• _DIRECTIONS_
Pictures do not belong in the copy. Write out exactly the lines from the one containing "Click the '2 hours ago' timestamp" through the end of the data.

• _AVAILABLE RECORDS_
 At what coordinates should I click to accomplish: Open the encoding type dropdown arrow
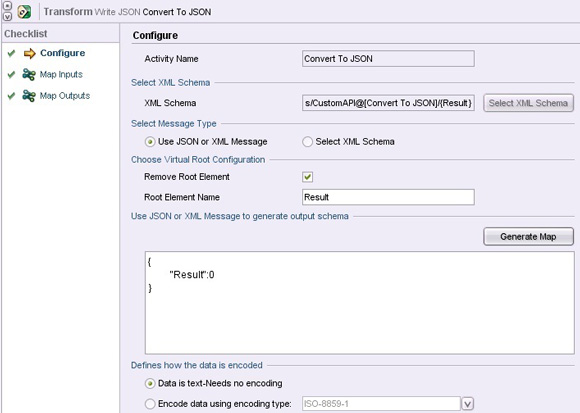(468, 404)

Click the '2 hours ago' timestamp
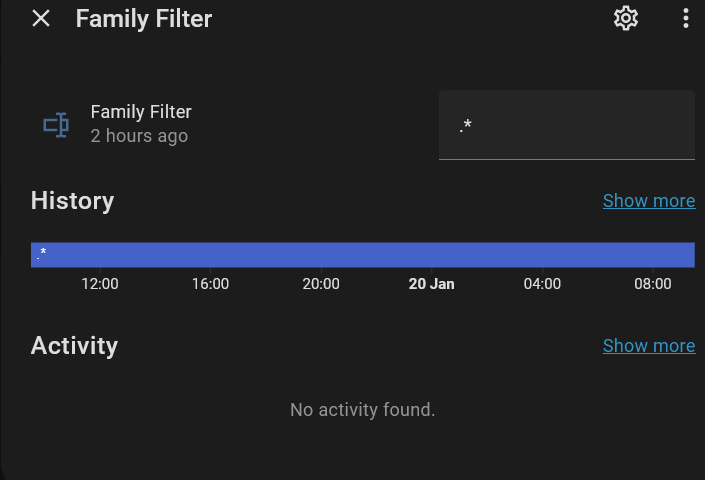139,136
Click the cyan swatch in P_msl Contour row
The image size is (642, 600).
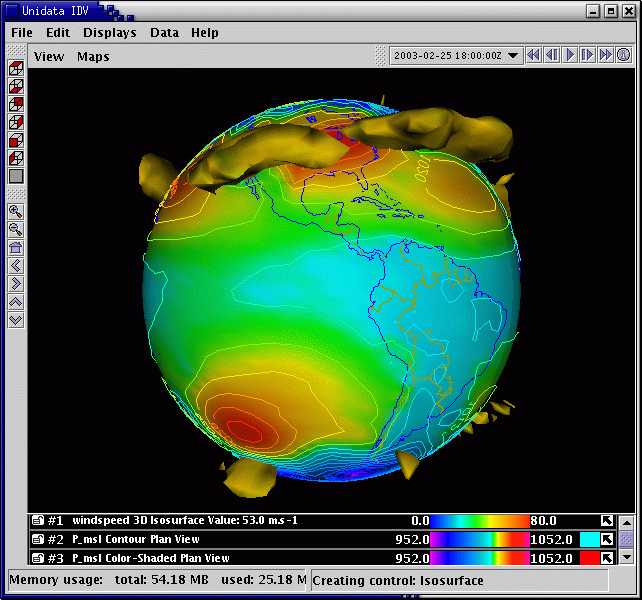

• _WRITTEN ANSWER_
Click the '2 hours ago' timestamp
139,136
Click the cyan swatch in P_msl Contour row
The image size is (642, 600).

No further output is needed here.